São Paulo, 11 (AE) - O advogado do vereador Vicente Viscome (sem partido), Ademar Gomes, entregou hoje a defesa do parlamentar à Câmara Muncipal e indicou como testemunhas 10 pessoas entre as quais o prefeito Celso Pitta (sem partido), o secretário municipal dos Negócios Jurídicos, Edvaldo Brito, o ex-prefeito Paulo Maluf, o ex-secretário do Governo Municipal Edevaldo Alves da Silva e o deputado federal Nelo Rodolfo (PMDB).
Gomes explicou que, como os administradores regionais são indicados pelo prefeito, vai querer saber se Pitta tinha conhecimento do que ocorria na Administração Regional. O advogado quer mostrar que o parlamentar sugeria o nome do administrador regional, que a indicação era feita pelo prefeito e mostra que, apesar disso, não é obrigado a saber o que ocorre no órgão municipal.
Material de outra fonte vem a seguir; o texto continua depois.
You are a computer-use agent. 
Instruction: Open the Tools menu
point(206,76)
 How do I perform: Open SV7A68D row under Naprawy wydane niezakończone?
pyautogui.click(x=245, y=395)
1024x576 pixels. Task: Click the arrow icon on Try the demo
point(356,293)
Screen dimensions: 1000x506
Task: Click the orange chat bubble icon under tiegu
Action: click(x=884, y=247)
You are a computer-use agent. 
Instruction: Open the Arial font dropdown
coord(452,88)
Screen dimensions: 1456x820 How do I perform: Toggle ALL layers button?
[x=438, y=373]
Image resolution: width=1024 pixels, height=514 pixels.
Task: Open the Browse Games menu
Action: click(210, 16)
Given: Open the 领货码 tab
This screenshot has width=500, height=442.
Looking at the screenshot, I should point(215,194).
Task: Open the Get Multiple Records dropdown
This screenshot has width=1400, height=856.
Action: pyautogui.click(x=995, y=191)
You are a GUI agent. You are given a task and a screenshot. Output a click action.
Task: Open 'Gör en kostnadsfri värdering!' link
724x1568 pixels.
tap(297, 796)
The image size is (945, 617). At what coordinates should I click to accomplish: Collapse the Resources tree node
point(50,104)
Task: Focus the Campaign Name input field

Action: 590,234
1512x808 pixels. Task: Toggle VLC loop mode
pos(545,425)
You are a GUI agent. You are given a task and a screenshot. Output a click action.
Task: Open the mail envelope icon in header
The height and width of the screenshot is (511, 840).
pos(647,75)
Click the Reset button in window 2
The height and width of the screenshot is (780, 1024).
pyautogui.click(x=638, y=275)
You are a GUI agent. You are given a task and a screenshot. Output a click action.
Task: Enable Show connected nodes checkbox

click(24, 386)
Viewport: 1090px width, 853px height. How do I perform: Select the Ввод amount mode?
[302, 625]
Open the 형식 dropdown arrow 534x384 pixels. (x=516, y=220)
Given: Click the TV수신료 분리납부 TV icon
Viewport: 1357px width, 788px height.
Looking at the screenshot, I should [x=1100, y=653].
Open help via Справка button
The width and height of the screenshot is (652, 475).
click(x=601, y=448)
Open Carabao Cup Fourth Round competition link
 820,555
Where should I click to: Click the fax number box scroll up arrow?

Com isso, reforçará o argumento de que Viscome, que está preso
detinha o controle político da Regional da Penha mas desconhecia a cobrança de propina pelos funcionários. "Em nenhum momento as testemunhas ouvidas pela CPI afirmaram que o vereador sabia que os recursos eram obtidos por meio de ato ilícito, ninguém disse que ele exigiu dinheiro e tem motivos para não perguntar a origem do dinheiro porque mantinha relações amorosas e econômicas com a Tânia de Paula, cuja família tem boas condições financeiras", argumentou Gomes.
Ao ser perguntado porque havia indicado o secretário dos Negócios Jurídicos como testemunha, Gomes disse que havia uma questão que lhe interessava. "Por enquanto, prefiro manter essa questão em sigilo", disse.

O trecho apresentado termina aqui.